Hail! Hail! The gang was all there

Her Reed "gang" included Walter, John Littlehales '29, Stephen Nile '27, Dorothy Pennock (Nile) '27, and Angelus Ralph (Tator) '28. "We played volleyball together, we hiked together, and we had a fine old time." They also utilized the "Dutch ovens"—the underground heating system that tunnels from the physical plant to Eliot and Old Dorm Block—for picnics and for relaxation.

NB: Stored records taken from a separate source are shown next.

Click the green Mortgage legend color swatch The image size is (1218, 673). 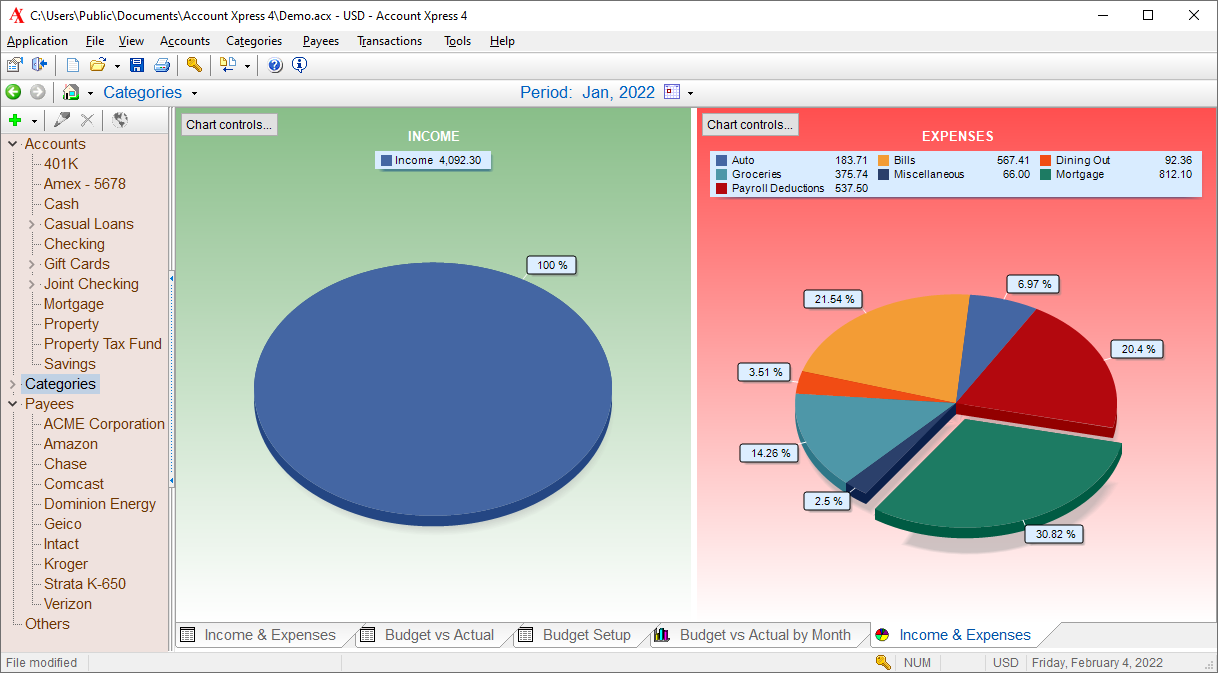pyautogui.click(x=1045, y=174)
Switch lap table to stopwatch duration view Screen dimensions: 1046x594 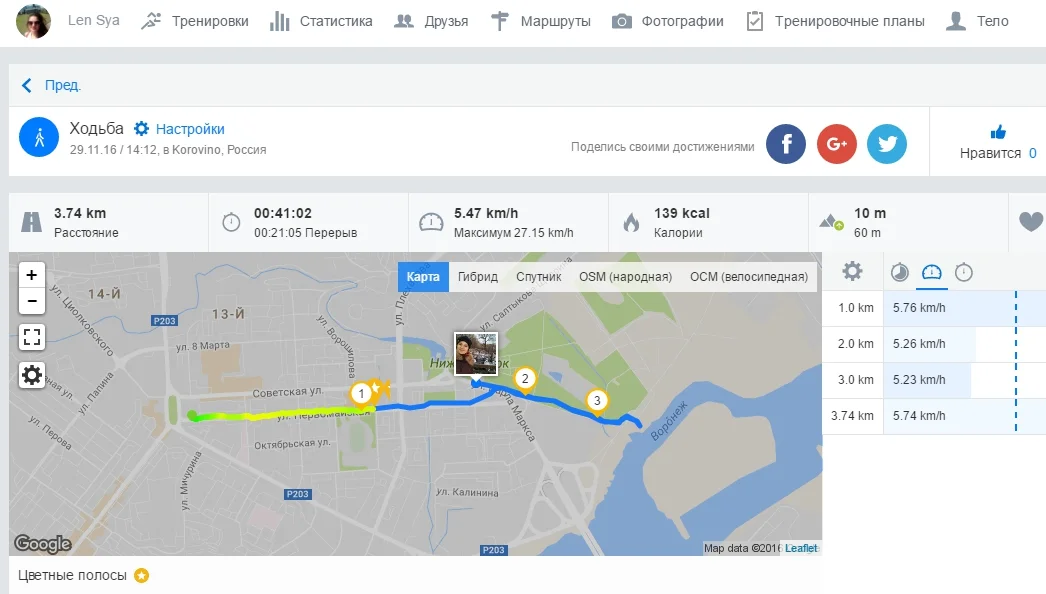click(963, 272)
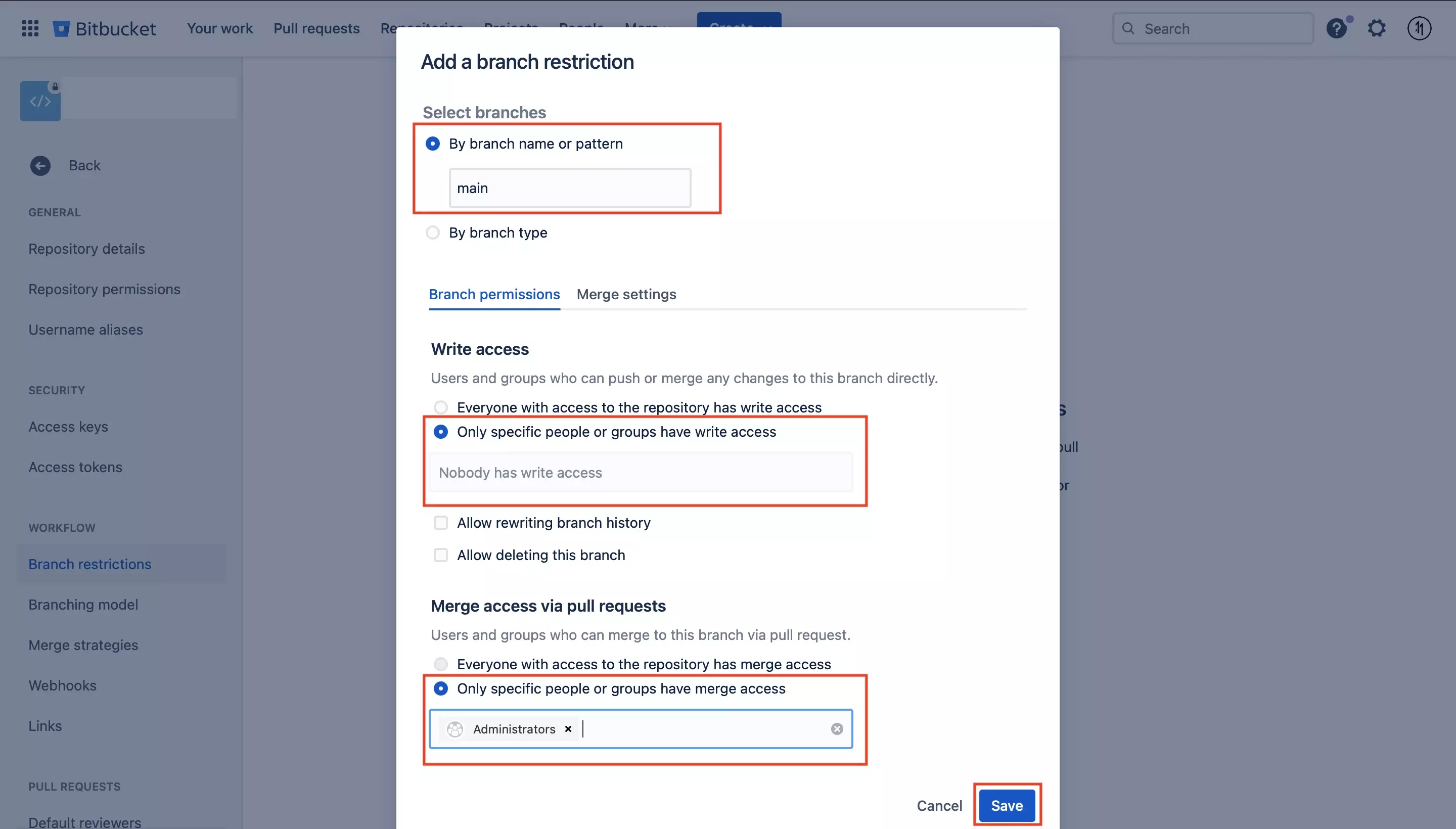Click Cancel to dismiss the dialog
1456x829 pixels.
(x=939, y=805)
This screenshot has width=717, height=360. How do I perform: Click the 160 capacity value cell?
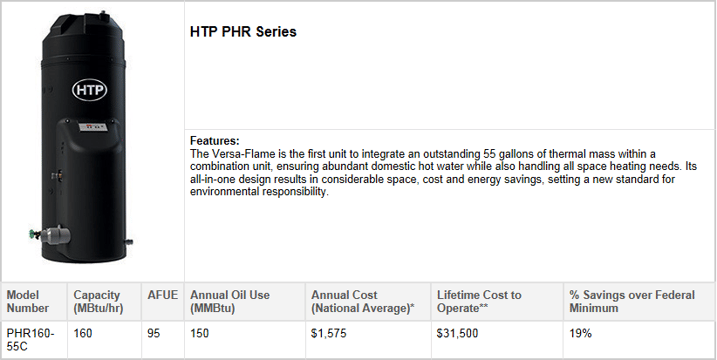(x=104, y=340)
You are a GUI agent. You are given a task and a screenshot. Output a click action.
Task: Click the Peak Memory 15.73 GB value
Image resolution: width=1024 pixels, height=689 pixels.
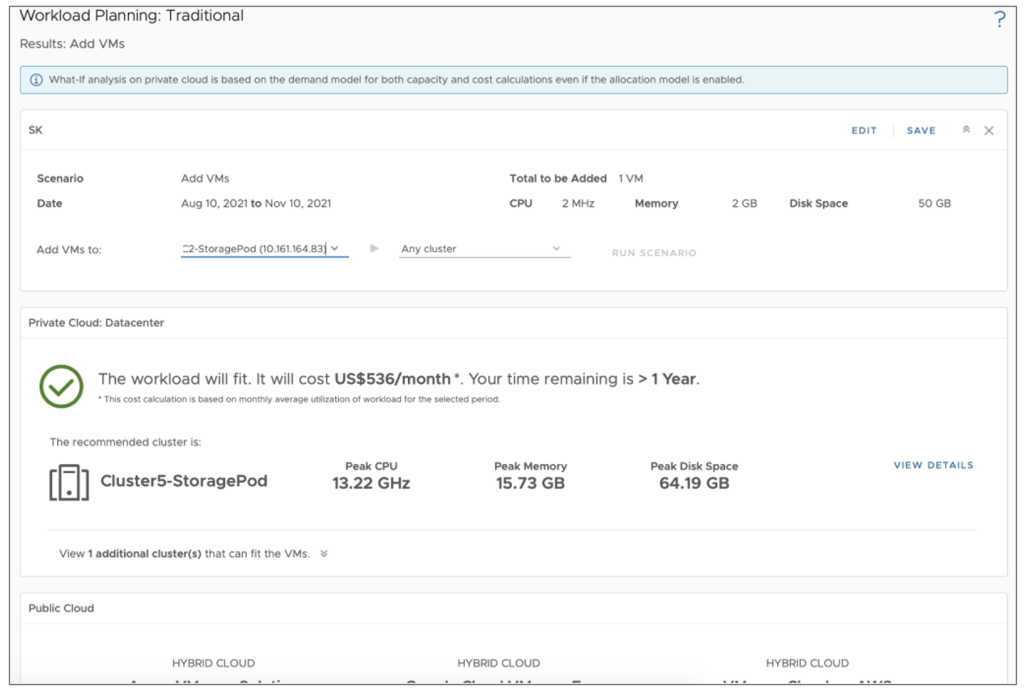point(530,484)
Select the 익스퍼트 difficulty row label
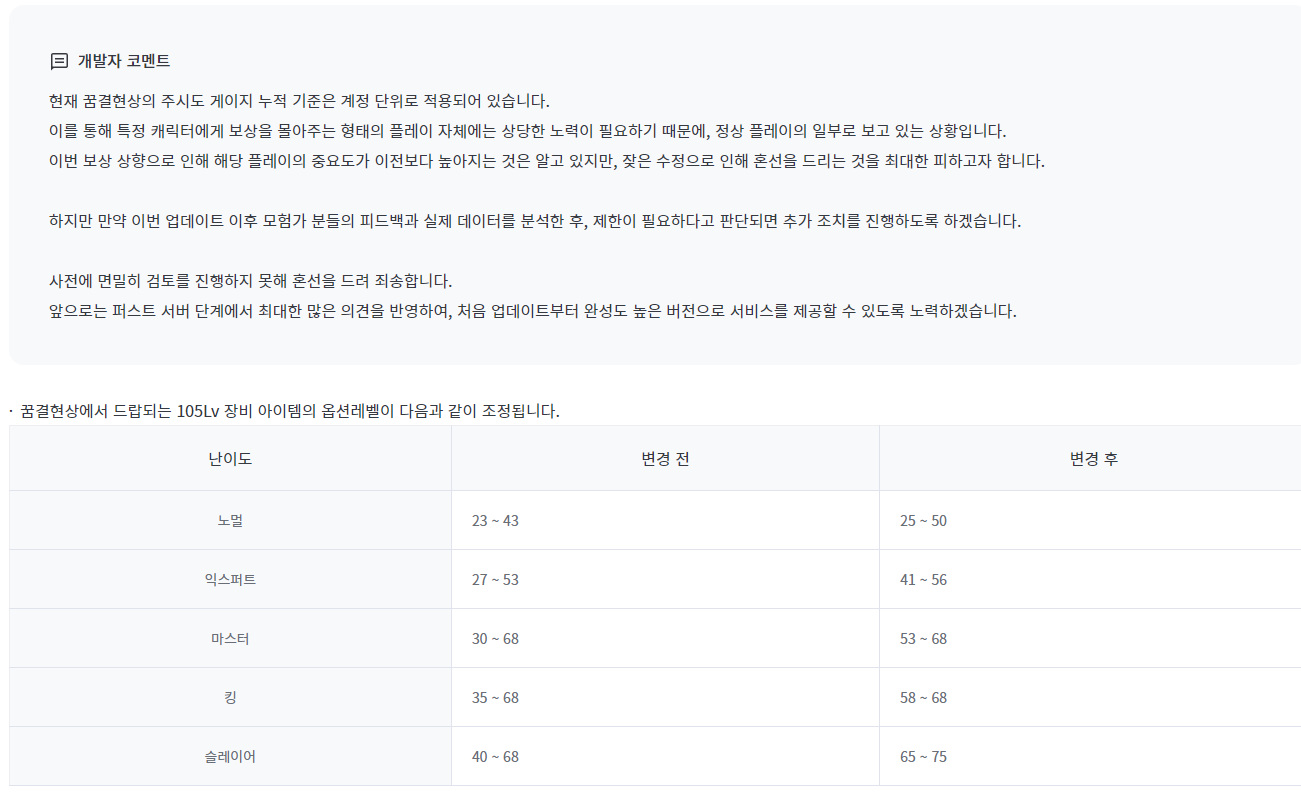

Fascinating faculty and the "Rinso" ordeal

Faculty she enjoyed included "fantastic" Barry Cerf, professor of English and comparative literature, whose lectures were so fascinating that students came back to audit his classes. She also described mathematics professor Frank Loxley Griffin as fascinating. He told his students about a "wonderful new concept" that was being worked on for recording facts and figures: the building of the first computer. "IBM had this huge thing that took up the whole room. This would have to be '26, '27, somewhere in there. He was so excited about this possibility of doing this. I wish he could see it now."

chem lab imageReed's reputation in the sciences attracted a large number of pre-med students, she noted, who then went on to Oregon Medical School (OHSU). The entire top floor of the Arts Building (Eliot Hall) was set up for chemistry. "On the left [west] would be the upper class labs. Then to the right [east] would be the lower class labs. In between was the library. The library and Dr. Strong's office." She considered Strong to be the individual most critical to her success at Reed—"a very severe taskmaster, but a very fine person."

The chemistry department had a growing collection of framed pictures of famous chemists, acquired through the efforts of its students. Betty's assignment was to donate a picture of Marie Curie, and she found a way to have it autographed by sending it to Elizabeth Woodbridge [instructor of French at Reed, 1924–38; and sister of Romance Language Professor Benjamin M. Woodbridge, 1922–52] who was at the Sorbonne at that time. ("I think she left it there at the lab, and then picked it up.") The picture was framed with Miss Woodbridge's letter at the back.

Betty recited details about her oral-thesis experience. "At the dinner that same night in the commons, somebody said, ‘Are you scared?' I said, ‘Oh, no, I'm not scared.' The next thing I knew, my milk was all over my dinner plate. So no matter what I said, there was that particular reaction." During the orals she was given an unknown and asked to identify it. "So I gave a sniff and I thought to myself, ‘That's a soap.' But I put it in water and shook it, you know, and so forth and so on. I was sailing right through this very well, and then Dr. [Walter R.] Carmody said, ‘What kind of soap?' And it paralyzed my mind. All I could think of was ‘Rinso.'" Even as a science major, who may have been less interested in history and philosophy during her years at Reed, Betty remains a proponent of a liberal arts education. "Absolutely. Absolutely. I realized that there was another world out there somewhere around me."

Paddling successfully through adulthood

Following graduation, Betty helped her mother for a year before arriving at Stanford, ready to put to use the research skills she had learned in science labs at Reed. A Reed student had warned her about the high degree of knowledge Stanford expected, and that it was akin to being in a canoe without a paddle. "So I thought that over and I said it to him, ‘Maybe they expect you to bring the paddle.'"

She earned a master's degree and did doctorate work in microbiology research with Cornelius Bernardus van Niel and Dr. Carl Alsberg at the Food Research Institute. Walter Holzer, meanwhile, went to the Institute of Paper Chemistry in Appleton, Wisconsin. And after they married, they lived in Rhinelander and Appleton, later returning to the West. The Holzers had a son and daughter. Their son, John A. Holzer '62, attended Reed, transferred to a school in California, and currently teaches and practices medicine in New York. His daughter, Christina E. Holzer '00, who graduated from Reed with a degree in art, also lives in New York.

Betty Hines Holzer '29 was interviewed by Barbara Sloate Isgur '63.